Experte für Extremitäten-Frakturen Experte für Extremitäten-Frakturen: Besondere Methoden des ersten Zeitzer Chefarztes

Zeitz - Die Geschichte des Zeitzer Krankenhauses reicht weit zurück. Und es war ein Zeitzer Chefarzt, der eine besondere Behandlungsmethode entwickelte.
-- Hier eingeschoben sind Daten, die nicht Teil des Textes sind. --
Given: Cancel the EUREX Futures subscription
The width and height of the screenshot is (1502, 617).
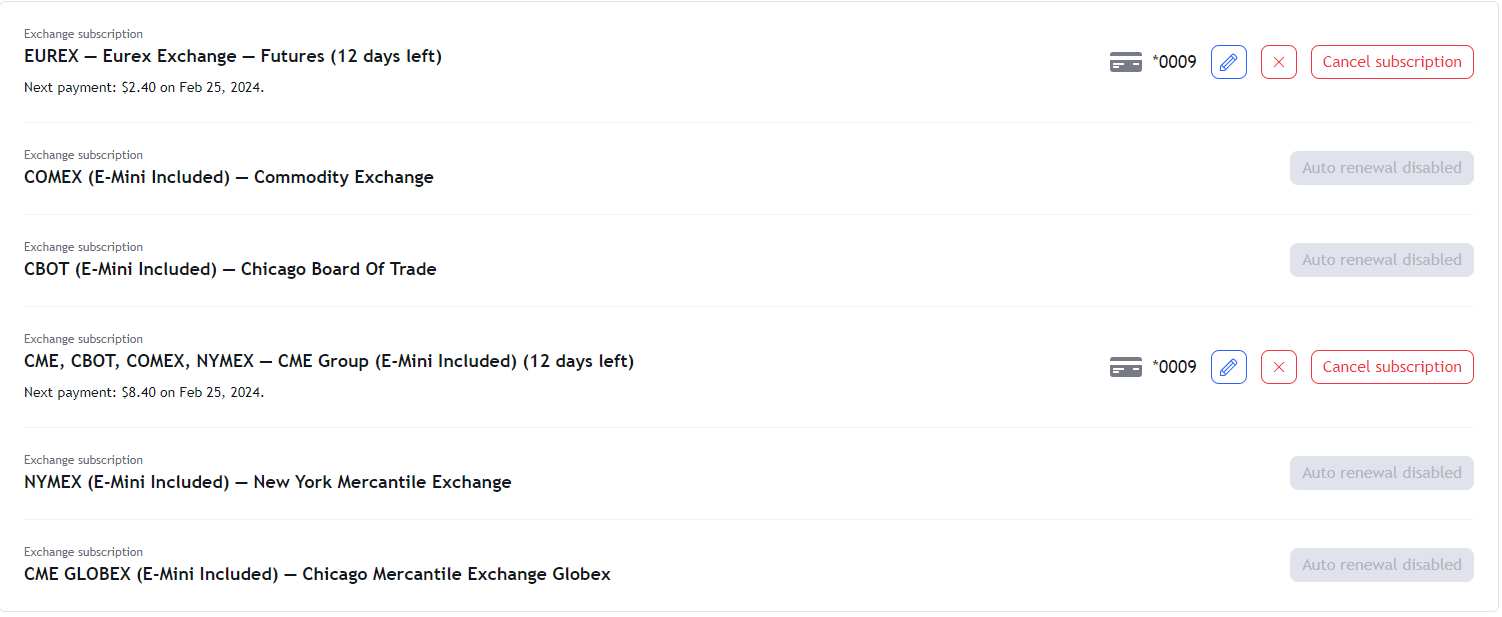Looking at the screenshot, I should 1392,62.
Aus aktuellem Anlass noch einmal der Blick in die Geschichte und eine Erinnerung an den ersten Chefarzt in Zeitz, Richard Poelchen.
Mit dem am 18. August 1855 im hinterpommerschen Kolbergermünde (heute Kolberg) geborenen Poelchen beginnt nämlich nicht nur die Geschichte des am 30. Oktober 1890 eingeweihten Zeitzer Krankenhauses in der Röntgenstraße, das er ohne Unterbrechung bis Ende 1923 als Chefarzt leitete.
Virchow als Lehrer
Rudolf Virchows unmissverständlicher wie rationaler Leitspruch „Bewegung ist das Leben, Ruhe ist der Tod.“ sollte zeitlebens das Wirken eines Mannes bestimmen, der als sein Schüler ebenso ein Wegbereiter der modernen und an naturwissenschaftlichen Kriterien orientierten Medizin sowie Förderer einer staatlichen Gesundheitsvorsorge wurde. Die sogenannte „Poelchen-Behandlung“ oder auch „Poelchen-Methode“ machte ihn weit über Zeitz hinaus bekannt und berühmt. Dennoch ist sein Wirken weitestgehend in Vergessenheit geraten. Die Rede ist von Richard Poelchen, dem ersten Chefarzt des Zeitzer Krankenhauses.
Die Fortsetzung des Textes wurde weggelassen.